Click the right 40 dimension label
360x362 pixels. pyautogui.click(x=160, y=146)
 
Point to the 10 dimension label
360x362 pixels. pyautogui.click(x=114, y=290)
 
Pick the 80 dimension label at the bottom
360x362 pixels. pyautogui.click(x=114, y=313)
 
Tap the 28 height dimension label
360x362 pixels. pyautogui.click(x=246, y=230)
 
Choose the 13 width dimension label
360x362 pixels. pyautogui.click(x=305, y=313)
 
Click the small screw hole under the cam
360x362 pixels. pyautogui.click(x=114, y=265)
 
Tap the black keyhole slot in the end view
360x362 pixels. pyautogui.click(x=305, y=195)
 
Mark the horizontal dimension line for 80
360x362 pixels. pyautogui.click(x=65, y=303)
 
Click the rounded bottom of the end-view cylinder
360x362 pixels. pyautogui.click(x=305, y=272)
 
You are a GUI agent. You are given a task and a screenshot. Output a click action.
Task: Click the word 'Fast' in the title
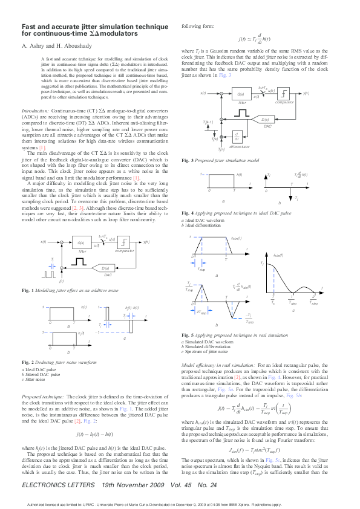[28, 27]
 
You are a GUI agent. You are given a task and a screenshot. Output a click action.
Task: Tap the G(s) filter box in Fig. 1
[82, 242]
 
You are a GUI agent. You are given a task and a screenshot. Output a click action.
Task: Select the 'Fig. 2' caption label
[27, 362]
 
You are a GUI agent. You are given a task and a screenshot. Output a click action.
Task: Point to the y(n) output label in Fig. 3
[306, 94]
• • • •
Rewrite the whole listing above, switching "dimension label" to "size label" everywhere and changing nothing else. Leave out the pictures.

● THE REPLY:
Click the right 40 size label
360x362 pixels. pyautogui.click(x=160, y=146)
 
Point to the 10 size label
360x362 pixels. pyautogui.click(x=114, y=290)
 
Pick the 80 size label at the bottom
360x362 pixels. pyautogui.click(x=114, y=313)
 
Tap the 28 height size label
360x362 pixels. pyautogui.click(x=246, y=230)
 
Choose the 13 width size label
360x362 pixels. pyautogui.click(x=305, y=313)
 
Click the small screw hole under the cam
360x362 pixels. pyautogui.click(x=114, y=265)
 
Tap the black keyhole slot in the end view
360x362 pixels. pyautogui.click(x=305, y=195)
 
Mark the horizontal dimension line for 80
360x362 pixels. pyautogui.click(x=65, y=303)
 
Click the rounded bottom of the end-view cylinder
360x362 pixels. pyautogui.click(x=305, y=272)
 
You are a GUI agent. You are given a task and a screenshot. Output a click action.
Task: Click the word 'Fast' in the title
[28, 27]
 
You are a GUI agent. You are given a task and a screenshot. Output a click action.
Task: Tap the G(s) filter box in Fig. 1
[82, 242]
 
You are a GUI agent. You are given a task and a screenshot. Output a click action.
Task: Select the 'Fig. 2' caption label
[27, 362]
 
You are a GUI agent. You are given a task and a screenshot. Output a click action.
Task: Point to the y(n) output label in Fig. 3
[306, 94]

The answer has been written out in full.